Bereits am Mittwoch hatte ein Außenamtssprecher in Peking angesichts der Anweisung Washingtons, das Konsulat in Houston binnen 72 Stunden zu schließen, von “politischer Provokation” gesprochen und mit Vergeltung gedroht, sollte die Entscheidung nicht zurückgenommen werden.

Das chinesische Konsulat in Houston im US-Bundesstaat Texas (Foto: Getty Images/AFP/M. Felix)

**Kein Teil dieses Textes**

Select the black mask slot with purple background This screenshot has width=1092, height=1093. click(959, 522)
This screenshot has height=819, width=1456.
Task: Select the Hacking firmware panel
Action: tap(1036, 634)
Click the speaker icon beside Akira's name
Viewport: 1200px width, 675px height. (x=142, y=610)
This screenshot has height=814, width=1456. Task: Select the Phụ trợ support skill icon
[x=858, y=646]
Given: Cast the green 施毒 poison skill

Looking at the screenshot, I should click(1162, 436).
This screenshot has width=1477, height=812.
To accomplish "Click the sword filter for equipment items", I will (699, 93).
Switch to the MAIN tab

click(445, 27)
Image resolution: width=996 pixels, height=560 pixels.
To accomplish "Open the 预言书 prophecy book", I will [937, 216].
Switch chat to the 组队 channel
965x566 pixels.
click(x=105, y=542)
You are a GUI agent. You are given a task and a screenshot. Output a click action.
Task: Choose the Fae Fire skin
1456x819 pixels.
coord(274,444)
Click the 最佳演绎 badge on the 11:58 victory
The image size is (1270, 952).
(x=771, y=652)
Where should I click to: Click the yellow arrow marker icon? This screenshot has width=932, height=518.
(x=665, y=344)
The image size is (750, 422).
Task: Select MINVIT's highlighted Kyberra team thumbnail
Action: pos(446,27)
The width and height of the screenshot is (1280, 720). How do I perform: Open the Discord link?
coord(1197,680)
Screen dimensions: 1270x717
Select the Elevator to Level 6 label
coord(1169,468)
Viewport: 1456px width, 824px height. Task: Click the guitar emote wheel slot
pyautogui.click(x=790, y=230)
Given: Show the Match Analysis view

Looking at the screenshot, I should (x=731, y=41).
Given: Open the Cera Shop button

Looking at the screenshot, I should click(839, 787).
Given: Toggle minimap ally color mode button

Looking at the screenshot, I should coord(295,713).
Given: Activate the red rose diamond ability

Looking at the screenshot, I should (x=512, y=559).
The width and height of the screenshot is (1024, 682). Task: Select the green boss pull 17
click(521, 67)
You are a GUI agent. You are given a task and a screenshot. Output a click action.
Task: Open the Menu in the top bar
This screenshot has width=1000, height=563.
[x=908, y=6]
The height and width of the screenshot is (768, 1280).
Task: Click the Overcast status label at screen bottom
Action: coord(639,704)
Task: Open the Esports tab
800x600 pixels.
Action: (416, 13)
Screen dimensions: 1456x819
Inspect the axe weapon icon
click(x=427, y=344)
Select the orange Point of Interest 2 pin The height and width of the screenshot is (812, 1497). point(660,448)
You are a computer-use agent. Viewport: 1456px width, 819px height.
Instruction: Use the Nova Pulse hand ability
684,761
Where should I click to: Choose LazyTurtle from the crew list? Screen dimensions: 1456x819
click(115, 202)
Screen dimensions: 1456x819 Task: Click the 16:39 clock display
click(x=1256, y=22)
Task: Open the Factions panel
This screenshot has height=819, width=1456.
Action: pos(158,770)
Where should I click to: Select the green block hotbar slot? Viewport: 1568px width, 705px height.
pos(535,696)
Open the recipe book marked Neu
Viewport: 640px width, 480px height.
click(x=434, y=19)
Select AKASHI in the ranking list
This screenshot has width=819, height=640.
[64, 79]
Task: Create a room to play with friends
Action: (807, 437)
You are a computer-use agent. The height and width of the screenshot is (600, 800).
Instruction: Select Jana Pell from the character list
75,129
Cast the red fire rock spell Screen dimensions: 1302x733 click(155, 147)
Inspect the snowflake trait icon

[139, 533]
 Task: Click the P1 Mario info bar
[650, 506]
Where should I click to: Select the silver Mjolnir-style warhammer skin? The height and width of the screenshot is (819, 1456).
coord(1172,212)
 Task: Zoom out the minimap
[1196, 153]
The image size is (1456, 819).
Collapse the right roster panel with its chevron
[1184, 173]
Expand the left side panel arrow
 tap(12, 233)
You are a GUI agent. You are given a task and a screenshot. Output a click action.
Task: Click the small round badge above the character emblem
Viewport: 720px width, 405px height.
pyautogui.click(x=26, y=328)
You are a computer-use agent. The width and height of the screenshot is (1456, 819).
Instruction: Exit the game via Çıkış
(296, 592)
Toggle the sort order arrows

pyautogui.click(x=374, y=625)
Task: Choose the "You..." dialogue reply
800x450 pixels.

Das chinesische Konsulat in Houston im US-Bundesstaat Texas

US-Außenminister Mike Pompeo verteidigte am Donnerstag die Entscheidung zur Schließung der Vertretung und warf ihr Spionage-Aktivitäten vor. Chinas Konsulat in der texanischen Großstadt sei ein “Zentrum der Spionage und des Diebstahls geistigen Eigentums” gewesen, sagte Pompeo bei einer Rede in der Richard-Nixon-Bibliothek im kalifornischen Yorba Linda. Chinesische Regierungsvertreter hätten sich auch in die US-Innenpolitik eingemischt, amerikanische Manager unter Druck gesetzt und Familien von Amerikanern mit chinesischen Wurzeln in der Volksrepublik bedroht, ergänzte das State Departement.

Vertretung Chinas in Houston seit 1979

Das chinesische Konsulat in Houston eröffnete als erste Vertretung Chinas in den USA nach der Aufnahme der diplomatischen Beziehungen beider Länder im Jahr 1979. Das US-Konsulat in Chengdu eröffnete im Jahr 1985. Laut seiner Website beschäftigt es rund 200 Mitarbeiter, darunter etwa 150 chinesische Ortskräfte.

Die Beziehungen zwischen Washington und Peking sind unter anderem wegen des umstrittenen Sicherheitsgesetzes zu Hongkong extrem belastet. Auch die Verhängung von US-Sanktionen gegen ranghohe Vertreter der Kommunistischen Partei Chinas wegen des Vorgehens Pekings gegen die muslimische Minderheit der Uiguren sorgten zuletzt für erhebliche Spannungen zwischen beiden Weltmächten.